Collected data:

○ ○ ○ ○

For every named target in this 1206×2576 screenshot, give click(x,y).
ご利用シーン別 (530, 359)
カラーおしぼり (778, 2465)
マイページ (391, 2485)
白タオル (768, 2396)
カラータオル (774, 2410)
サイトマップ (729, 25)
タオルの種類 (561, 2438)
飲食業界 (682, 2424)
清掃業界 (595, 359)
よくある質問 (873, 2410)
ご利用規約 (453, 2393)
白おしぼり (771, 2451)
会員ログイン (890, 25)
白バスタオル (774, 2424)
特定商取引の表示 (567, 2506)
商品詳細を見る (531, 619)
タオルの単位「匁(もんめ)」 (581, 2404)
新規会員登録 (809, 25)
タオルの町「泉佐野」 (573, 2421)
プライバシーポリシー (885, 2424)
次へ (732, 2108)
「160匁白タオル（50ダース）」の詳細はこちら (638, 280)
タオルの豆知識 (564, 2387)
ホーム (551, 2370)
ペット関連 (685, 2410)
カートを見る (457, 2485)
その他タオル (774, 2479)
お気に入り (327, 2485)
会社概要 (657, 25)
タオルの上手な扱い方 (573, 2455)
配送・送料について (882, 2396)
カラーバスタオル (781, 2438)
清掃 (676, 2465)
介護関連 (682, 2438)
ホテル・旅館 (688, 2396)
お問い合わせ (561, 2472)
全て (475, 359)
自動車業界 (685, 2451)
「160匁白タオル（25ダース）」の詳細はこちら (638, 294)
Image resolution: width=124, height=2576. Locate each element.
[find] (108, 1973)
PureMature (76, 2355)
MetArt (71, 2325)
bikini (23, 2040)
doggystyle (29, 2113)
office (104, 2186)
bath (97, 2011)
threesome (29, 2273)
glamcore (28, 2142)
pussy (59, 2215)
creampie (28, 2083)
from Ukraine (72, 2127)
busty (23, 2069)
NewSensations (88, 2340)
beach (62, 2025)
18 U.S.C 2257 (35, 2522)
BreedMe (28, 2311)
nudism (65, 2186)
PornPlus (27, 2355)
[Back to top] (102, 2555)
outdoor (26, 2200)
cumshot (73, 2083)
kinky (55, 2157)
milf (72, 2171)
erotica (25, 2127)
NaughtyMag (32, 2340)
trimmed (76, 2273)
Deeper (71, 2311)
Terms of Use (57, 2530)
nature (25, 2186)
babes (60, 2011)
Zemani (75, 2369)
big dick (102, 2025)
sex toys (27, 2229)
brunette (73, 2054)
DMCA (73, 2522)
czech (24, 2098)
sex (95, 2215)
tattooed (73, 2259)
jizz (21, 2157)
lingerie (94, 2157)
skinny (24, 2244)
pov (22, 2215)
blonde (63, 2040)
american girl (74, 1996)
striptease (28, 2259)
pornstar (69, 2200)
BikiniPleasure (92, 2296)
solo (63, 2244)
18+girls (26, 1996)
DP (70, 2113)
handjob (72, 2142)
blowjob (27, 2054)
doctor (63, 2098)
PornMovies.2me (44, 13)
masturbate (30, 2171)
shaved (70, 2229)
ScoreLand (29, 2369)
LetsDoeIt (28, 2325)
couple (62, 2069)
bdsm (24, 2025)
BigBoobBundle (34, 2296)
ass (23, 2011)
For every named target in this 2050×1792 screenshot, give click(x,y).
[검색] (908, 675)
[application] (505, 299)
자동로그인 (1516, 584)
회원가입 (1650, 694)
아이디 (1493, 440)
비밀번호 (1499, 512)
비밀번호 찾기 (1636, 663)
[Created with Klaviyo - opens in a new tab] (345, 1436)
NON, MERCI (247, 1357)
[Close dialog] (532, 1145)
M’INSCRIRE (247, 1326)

○ ○ ○ ○

An exact copy of the data, with every line intact, is the required answer.

For every named target in this 1206×2576 screenshot, give click(x,y).
ご利用シーン別 (530, 359)
カラーおしぼり (778, 2465)
マイページ (391, 2485)
白タオル (768, 2396)
カラータオル (774, 2410)
サイトマップ (729, 25)
タオルの種類 (561, 2438)
飲食業界 (682, 2424)
清掃業界 (595, 359)
よくある質問 (873, 2410)
ご利用規約 (453, 2393)
白おしぼり (771, 2451)
会員ログイン (890, 25)
白バスタオル (774, 2424)
特定商取引の表示 (567, 2506)
商品詳細を見る (531, 619)
タオルの単位「匁(もんめ)」 (581, 2404)
新規会員登録 (809, 25)
タオルの町「泉佐野」 (573, 2421)
プライバシーポリシー (885, 2424)
次へ (732, 2108)
「160匁白タオル（50ダース）」の詳細はこちら (638, 280)
タオルの豆知識 (564, 2387)
ホーム (551, 2370)
ペット関連 (685, 2410)
カートを見る (457, 2485)
その他タオル (774, 2479)
お気に入り (327, 2485)
会社概要 (657, 25)
タオルの上手な扱い方 (573, 2455)
配送・送料について (882, 2396)
カラーバスタオル (781, 2438)
清掃 (676, 2465)
介護関連 (682, 2438)
ホテル・旅館 (688, 2396)
お問い合わせ (561, 2472)
全て (475, 359)
自動車業界 (685, 2451)
「160匁白タオル（25ダース）」の詳細はこちら (638, 294)
Image resolution: width=124, height=2576. Locate each element.
[find] (108, 1973)
PureMature (76, 2355)
MetArt (71, 2325)
bikini (23, 2040)
doggystyle (29, 2113)
office (104, 2186)
bath (97, 2011)
threesome (29, 2273)
glamcore (28, 2142)
pussy (59, 2215)
creampie (28, 2083)
from Ukraine (72, 2127)
busty (23, 2069)
NewSensations (88, 2340)
beach (62, 2025)
18 U.S.C 2257 (35, 2522)
BreedMe (28, 2311)
nudism (65, 2186)
PornPlus (27, 2355)
[Back to top] (102, 2555)
outdoor (26, 2200)
cumshot (73, 2083)
kinky (55, 2157)
milf (72, 2171)
erotica (25, 2127)
NaughtyMag (32, 2340)
trimmed (76, 2273)
Deeper (71, 2311)
Terms of Use (57, 2530)
nature (25, 2186)
babes (60, 2011)
Zemani (75, 2369)
big dick (102, 2025)
sex toys (27, 2229)
brunette (73, 2054)
DMCA (73, 2522)
czech (24, 2098)
sex (95, 2215)
tattooed (73, 2259)
jizz (21, 2157)
lingerie (94, 2157)
skinny (24, 2244)
pov (22, 2215)
blonde (63, 2040)
american girl (74, 1996)
striptease (28, 2259)
pornstar (69, 2200)
BikiniPleasure (92, 2296)
solo (63, 2244)
18+girls (26, 1996)
DP (70, 2113)
handjob (72, 2142)
blowjob (27, 2054)
doctor (63, 2098)
PornMovies.2me (44, 13)
masturbate (30, 2171)
shaved (70, 2229)
ScoreLand (29, 2369)
LetsDoeIt (28, 2325)
couple (62, 2069)
bdsm (24, 2025)
BigBoobBundle (34, 2296)
ass (23, 2011)
For every named target in this 2050×1792 screenshot, give click(x,y).
[검색] (908, 675)
[application] (505, 299)
자동로그인 (1516, 584)
회원가입 (1650, 694)
아이디 (1493, 440)
비밀번호 (1499, 512)
비밀번호 찾기 (1636, 663)
[Created with Klaviyo - opens in a new tab] (345, 1436)
NON, MERCI (247, 1357)
[Close dialog] (532, 1145)
M’INSCRIRE (247, 1326)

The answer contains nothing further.